Definitely not as hot as Texas.  I would say a typical summer weather is in the 70s to low 80s with a half dozen or more days in the 90s thrown in, although this summer has been pretty hot.  It also tends to be humid.  I would say 90 here feels more like 100 in places that are very dry

Post # 14
Member
49 posts
Newbee
  • Wedding: September 2012

Sorry to be the voice of dissent, but I moved to Boston from overseas and I find it to be a fairly stifling and homogeneous city. It is pretty, and old (for the U.S.) and it has a number of great museums. However, on the whole, the arts scene is self-contained, small and not particularly exciting; the city is divided into neighborhoods between which there is little mixing (these neighborhoods are racially and economically divisive); if you have a car then, yes, the outdoors is a mere 20 mins or so away and that is very nice, but if you don’t have a car (like me) you’re mostly stuck in the city, which is not especially nature friendly. 

 

Don’t get me wrong, I like living here, but it is REALLY not all it is cracked up to be. Maybe if you’re moving here from Lubbock, TX then it is awesome (?) but in comparison to other big cities it is not that great. Also, It is quite a stuffy city and would not compare favourably with the Bay Area in that regard. 

Post # 15
Member
73 posts
Worker bee
  • Wedding: July 2013

@Merle:  I have to agree with Merle. As someone who has gone to school in the boston area and is now living in the heart of boston (backbay), I disagree with the previous posters. Like Merle said, boston is not all it’s cracked up to be. 

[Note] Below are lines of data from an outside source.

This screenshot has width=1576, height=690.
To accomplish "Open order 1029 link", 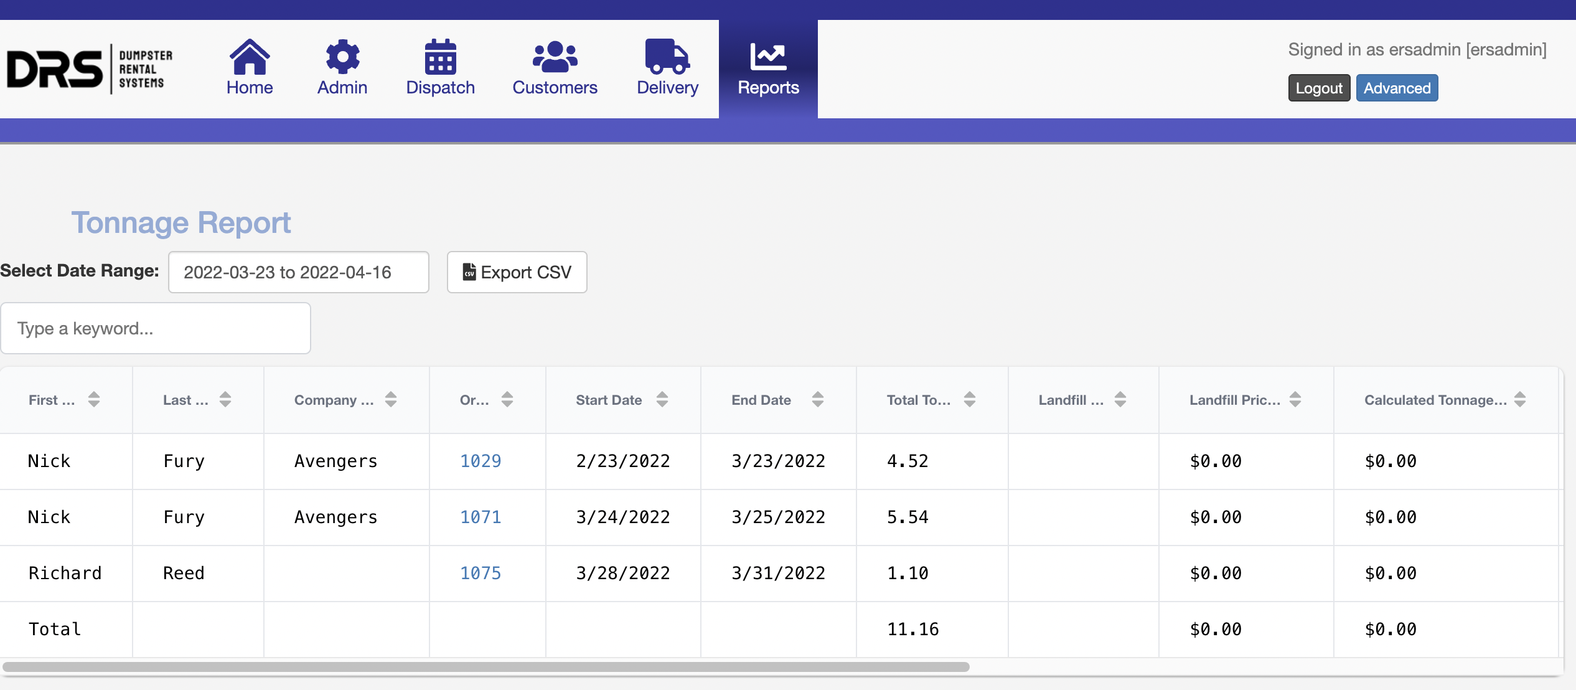I will tap(480, 461).
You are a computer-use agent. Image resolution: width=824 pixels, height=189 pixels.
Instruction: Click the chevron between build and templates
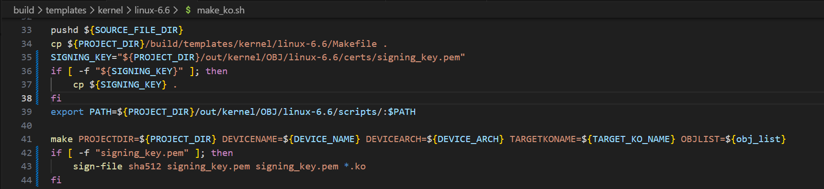pyautogui.click(x=40, y=10)
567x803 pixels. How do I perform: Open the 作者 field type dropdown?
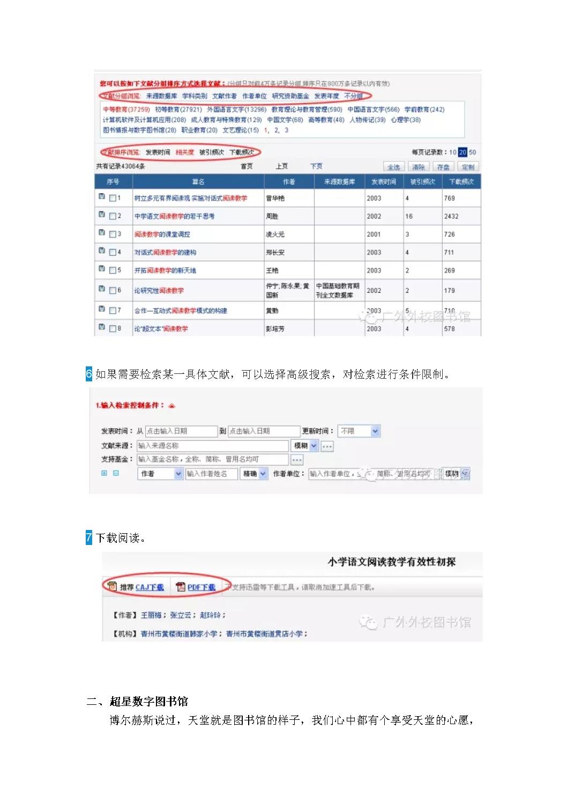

Over time all of the college students really start to annoy you. Although Boston and Cambridge may seem ‘more educated’ because of the collection of schools in the area, I don’t think it shows any more than any other major city. The city is also made up of people who grew up in the surrounding towns. Although Boston is a pretty small city, you absolutely CANNOT walk from Tufts to MIT. Tufts is located out in the suburbs and across highways while MIT is located at the edge of Cambridge. It’s like a 45 minute walk from Harvard square to MIT.